◆ Material for the task:

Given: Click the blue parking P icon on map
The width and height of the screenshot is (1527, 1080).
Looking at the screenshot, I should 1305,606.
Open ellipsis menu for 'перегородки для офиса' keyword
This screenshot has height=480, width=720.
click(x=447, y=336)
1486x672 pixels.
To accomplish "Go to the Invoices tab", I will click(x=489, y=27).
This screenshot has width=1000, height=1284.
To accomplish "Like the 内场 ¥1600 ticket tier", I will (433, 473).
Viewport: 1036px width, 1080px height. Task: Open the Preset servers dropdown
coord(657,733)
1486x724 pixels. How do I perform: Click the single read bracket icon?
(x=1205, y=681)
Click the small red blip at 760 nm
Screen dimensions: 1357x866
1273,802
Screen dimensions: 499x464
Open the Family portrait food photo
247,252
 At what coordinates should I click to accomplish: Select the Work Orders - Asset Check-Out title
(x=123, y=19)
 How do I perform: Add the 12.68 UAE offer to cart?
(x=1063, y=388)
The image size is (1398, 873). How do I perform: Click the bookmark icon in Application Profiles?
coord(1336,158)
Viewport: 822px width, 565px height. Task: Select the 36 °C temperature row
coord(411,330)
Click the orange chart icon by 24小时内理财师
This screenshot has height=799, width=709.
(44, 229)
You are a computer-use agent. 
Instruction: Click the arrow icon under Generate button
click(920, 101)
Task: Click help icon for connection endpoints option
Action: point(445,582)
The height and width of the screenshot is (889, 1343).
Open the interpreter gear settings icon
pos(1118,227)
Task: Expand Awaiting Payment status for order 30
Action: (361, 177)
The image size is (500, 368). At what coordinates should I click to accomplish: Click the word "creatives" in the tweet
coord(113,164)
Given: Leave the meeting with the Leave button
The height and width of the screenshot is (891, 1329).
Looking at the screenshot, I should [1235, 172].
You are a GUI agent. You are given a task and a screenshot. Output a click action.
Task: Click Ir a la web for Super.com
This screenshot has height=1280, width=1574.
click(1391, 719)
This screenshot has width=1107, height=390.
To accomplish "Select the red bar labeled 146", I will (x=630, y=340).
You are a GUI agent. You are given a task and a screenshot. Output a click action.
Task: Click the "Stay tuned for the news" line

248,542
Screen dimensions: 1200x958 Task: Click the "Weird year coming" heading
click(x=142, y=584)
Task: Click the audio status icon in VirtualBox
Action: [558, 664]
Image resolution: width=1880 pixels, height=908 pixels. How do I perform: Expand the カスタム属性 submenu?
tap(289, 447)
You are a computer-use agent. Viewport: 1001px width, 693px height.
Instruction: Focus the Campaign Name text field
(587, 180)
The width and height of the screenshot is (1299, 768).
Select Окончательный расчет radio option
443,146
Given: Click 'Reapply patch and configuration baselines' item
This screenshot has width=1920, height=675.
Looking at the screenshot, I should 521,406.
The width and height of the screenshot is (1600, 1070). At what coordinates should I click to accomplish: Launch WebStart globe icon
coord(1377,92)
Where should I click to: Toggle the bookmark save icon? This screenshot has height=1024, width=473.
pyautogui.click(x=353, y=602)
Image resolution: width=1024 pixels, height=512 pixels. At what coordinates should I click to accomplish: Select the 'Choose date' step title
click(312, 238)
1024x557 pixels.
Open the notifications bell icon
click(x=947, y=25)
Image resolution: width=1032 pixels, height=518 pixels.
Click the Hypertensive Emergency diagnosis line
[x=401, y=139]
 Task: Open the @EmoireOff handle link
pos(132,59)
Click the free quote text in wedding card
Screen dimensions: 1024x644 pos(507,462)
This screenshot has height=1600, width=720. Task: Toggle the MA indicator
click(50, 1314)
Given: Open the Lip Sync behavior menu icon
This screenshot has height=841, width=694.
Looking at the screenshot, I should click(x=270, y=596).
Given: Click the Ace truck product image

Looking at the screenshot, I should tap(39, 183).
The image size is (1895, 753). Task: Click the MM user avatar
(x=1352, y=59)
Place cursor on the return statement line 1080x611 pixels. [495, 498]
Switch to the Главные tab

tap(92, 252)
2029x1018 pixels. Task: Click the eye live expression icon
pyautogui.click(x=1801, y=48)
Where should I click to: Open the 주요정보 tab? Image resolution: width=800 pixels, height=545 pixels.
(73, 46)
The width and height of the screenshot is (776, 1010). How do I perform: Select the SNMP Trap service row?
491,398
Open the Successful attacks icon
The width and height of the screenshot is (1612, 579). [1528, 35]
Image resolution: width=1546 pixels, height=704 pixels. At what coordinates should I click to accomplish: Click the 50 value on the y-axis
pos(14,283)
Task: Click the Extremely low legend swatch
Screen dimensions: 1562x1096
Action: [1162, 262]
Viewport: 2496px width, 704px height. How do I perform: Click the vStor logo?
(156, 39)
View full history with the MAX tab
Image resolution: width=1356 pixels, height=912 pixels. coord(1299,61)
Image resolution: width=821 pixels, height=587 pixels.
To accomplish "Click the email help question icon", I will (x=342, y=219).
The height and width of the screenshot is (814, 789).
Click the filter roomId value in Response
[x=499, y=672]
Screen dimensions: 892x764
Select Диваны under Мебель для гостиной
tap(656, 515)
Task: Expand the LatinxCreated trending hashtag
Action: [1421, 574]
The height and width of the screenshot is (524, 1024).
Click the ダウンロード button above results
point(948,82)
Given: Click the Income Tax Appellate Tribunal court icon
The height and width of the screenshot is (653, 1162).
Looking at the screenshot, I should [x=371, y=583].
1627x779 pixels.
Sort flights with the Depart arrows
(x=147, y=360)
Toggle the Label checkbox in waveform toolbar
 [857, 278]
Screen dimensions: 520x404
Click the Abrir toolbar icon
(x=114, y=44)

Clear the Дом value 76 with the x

◆ Work task:
Set the listing above down again exactly.

◆ Task result:
Given: Click the blue parking P icon on map
The width and height of the screenshot is (1527, 1080).
Looking at the screenshot, I should 1305,606.
Open ellipsis menu for 'перегородки для офиса' keyword
This screenshot has height=480, width=720.
click(x=447, y=336)
1486x672 pixels.
To accomplish "Go to the Invoices tab", I will click(x=489, y=27).
This screenshot has width=1000, height=1284.
To accomplish "Like the 内场 ¥1600 ticket tier", I will (433, 473).
Viewport: 1036px width, 1080px height. Task: Open the Preset servers dropdown
coord(657,733)
1486x724 pixels. How do I perform: Click the single read bracket icon?
(x=1205, y=681)
Click the small red blip at 760 nm
Screen dimensions: 1357x866
1273,802
Screen dimensions: 499x464
Open the Family portrait food photo
247,252
 At what coordinates should I click to accomplish: Select the Work Orders - Asset Check-Out title
(x=123, y=19)
 How do I perform: Add the 12.68 UAE offer to cart?
(x=1063, y=388)
The image size is (1398, 873). How do I perform: Click the bookmark icon in Application Profiles?
coord(1336,158)
Viewport: 822px width, 565px height. Task: Select the 36 °C temperature row
coord(411,330)
Click the orange chart icon by 24小时内理财师
This screenshot has height=799, width=709.
(44, 229)
You are a computer-use agent. 
Instruction: Click the arrow icon under Generate button
click(920, 101)
Task: Click help icon for connection endpoints option
Action: point(445,582)
The height and width of the screenshot is (889, 1343).
Open the interpreter gear settings icon
pos(1118,227)
Task: Expand Awaiting Payment status for order 30
Action: (361, 177)
The image size is (500, 368). At what coordinates should I click to accomplish: Click the word "creatives" in the tweet
coord(113,164)
Given: Leave the meeting with the Leave button
The height and width of the screenshot is (891, 1329).
Looking at the screenshot, I should [1235, 172].
You are a GUI agent. You are given a task and a screenshot. Output a click action.
Task: Click Ir a la web for Super.com
This screenshot has height=1280, width=1574.
click(1391, 719)
This screenshot has width=1107, height=390.
To accomplish "Select the red bar labeled 146", I will (x=630, y=340).
You are a GUI agent. You are given a task and a screenshot. Output a click action.
Task: Click the "Stay tuned for the news" line

248,542
Screen dimensions: 1200x958 Task: Click the "Weird year coming" heading
click(x=142, y=584)
Task: Click the audio status icon in VirtualBox
Action: [558, 664]
Image resolution: width=1880 pixels, height=908 pixels. How do I perform: Expand the カスタム属性 submenu?
tap(289, 447)
You are a computer-use agent. Viewport: 1001px width, 693px height.
Instruction: Focus the Campaign Name text field
(587, 180)
The width and height of the screenshot is (1299, 768).
Select Окончательный расчет radio option
443,146
Given: Click 'Reapply patch and configuration baselines' item
This screenshot has width=1920, height=675.
Looking at the screenshot, I should 521,406.
The width and height of the screenshot is (1600, 1070). At what coordinates should I click to accomplish: Launch WebStart globe icon
coord(1377,92)
Where should I click to: Toggle the bookmark save icon? This screenshot has height=1024, width=473.
pyautogui.click(x=353, y=602)
Image resolution: width=1024 pixels, height=512 pixels. At what coordinates should I click to accomplish: Select the 'Choose date' step title
click(312, 238)
1024x557 pixels.
Open the notifications bell icon
click(x=947, y=25)
Image resolution: width=1032 pixels, height=518 pixels.
Click the Hypertensive Emergency diagnosis line
[x=401, y=139]
 Task: Open the @EmoireOff handle link
pos(132,59)
Click the free quote text in wedding card
Screen dimensions: 1024x644 pos(507,462)
This screenshot has height=1600, width=720. Task: Toggle the MA indicator
click(50, 1314)
Given: Open the Lip Sync behavior menu icon
This screenshot has height=841, width=694.
Looking at the screenshot, I should click(x=270, y=596).
Given: Click the Ace truck product image

Looking at the screenshot, I should tap(39, 183).
The image size is (1895, 753). Task: Click the MM user avatar
(x=1352, y=59)
Place cursor on the return statement line 1080x611 pixels. [495, 498]
Switch to the Главные tab

tap(92, 252)
2029x1018 pixels. Task: Click the eye live expression icon
pyautogui.click(x=1801, y=48)
Where should I click to: Open the 주요정보 tab? Image resolution: width=800 pixels, height=545 pixels.
(73, 46)
The width and height of the screenshot is (776, 1010). How do I perform: Select the SNMP Trap service row?
491,398
Open the Successful attacks icon
The width and height of the screenshot is (1612, 579). [1528, 35]
Image resolution: width=1546 pixels, height=704 pixels. At what coordinates should I click to accomplish: Click the 50 value on the y-axis
pos(14,283)
Task: Click the Extremely low legend swatch
Screen dimensions: 1562x1096
Action: [1162, 262]
Viewport: 2496px width, 704px height. How do I perform: Click the vStor logo?
(156, 39)
View full history with the MAX tab
Image resolution: width=1356 pixels, height=912 pixels. coord(1299,61)
Image resolution: width=821 pixels, height=587 pixels.
To accomplish "Click the email help question icon", I will (x=342, y=219).
The height and width of the screenshot is (814, 789).
Click the filter roomId value in Response
[x=499, y=672]
Screen dimensions: 892x764
Select Диваны under Мебель для гостиной
tap(656, 515)
Task: Expand the LatinxCreated trending hashtag
Action: [1421, 574]
The height and width of the screenshot is (524, 1024).
Click the ダウンロード button above results
point(948,82)
Given: Click the Income Tax Appellate Tribunal court icon
The height and width of the screenshot is (653, 1162).
Looking at the screenshot, I should [x=371, y=583].
1627x779 pixels.
Sort flights with the Depart arrows
(x=147, y=360)
Toggle the Label checkbox in waveform toolbar
 [857, 278]
Screen dimensions: 520x404
Click the Abrir toolbar icon
(x=114, y=44)

Clear the Дом value 76 with the x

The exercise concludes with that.